My main purpose while living in Campeche was to help prepare the Baha’is in several villages for Ridvan and the election of their Assemblies. My roommate and I travelled several times to each of the villages we were to help. Of course, I took my guitar with me. And every time I got off the bus with my guitar, a bunch of children would gather and chant “Canta Baha’i, Canta Baha’i!” That was fun. Getting the adults to agree to meet at such-and-such a time on such-and-such day was . . . challenging. That was back when assemblies had to be elected on the first day of Ridvan. So Guibaldo and I had our work cut out for us. How to get to each of seven villages by bus, help the Baha’is elect the Assembly, then catch the next bus for the next village–all in one 24-hour period. Youth!
Most of these villages didn’t have potable water. You would see children or youths carrying two five-gallon containers of water hanging from the ends of a pole, the pole balance on one shoulder or across the back. They got the water from a public well near the center of the village. I think some of the children did it for the family and some did it for hire.
The names of some of the towns still carry Mayan names, like Sihochac. The “chac” suffix, goes back to the Mayan god of rain, but means, Guibaldo told me, “well.” Such villages built up around a natural fresh-water well or spring.
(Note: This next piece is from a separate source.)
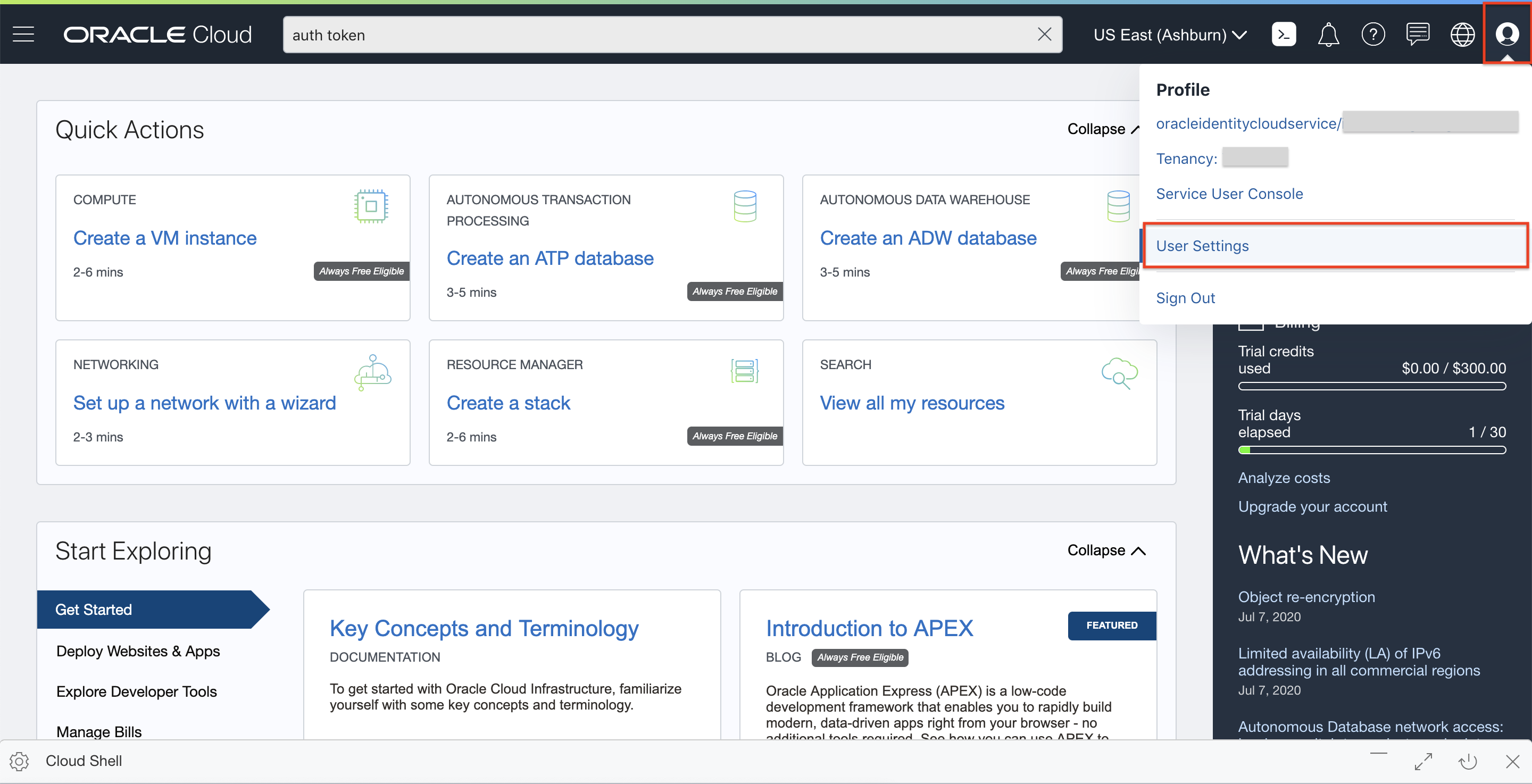Open the feedback chat icon

coord(1417,35)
During one of our visits, I leaned my guitar (no case) against a Coca Cola cooler in the bodega. The guitar slipped and cracked the head–right above the nut–that’s the part with the tuners. Sad. On the first day back to Saybaplaya I had to go to the post office first thing to get mail from home, so I carried my broken guitar with me. The woman who worked the post office–really part of her parent’s home–knew me because I was always checking my mail–remember when postal mail was the main form of communication? Anyway, she saw my guitar and without skipping a beat, she ordered me to take off the strings. Then she took it from me, glued the two pieces with some kind of packing glue and wrapped packing strapping around the break. Not good as new, but it held for years after that. She sent me letters for several months after I returned home.
The hardest part of the entire experience was acclimating to life in the US of A again. Part of me desperately wanted to return to Mexico. But part of me said that I had nothing I could offer. So it was back to school for me.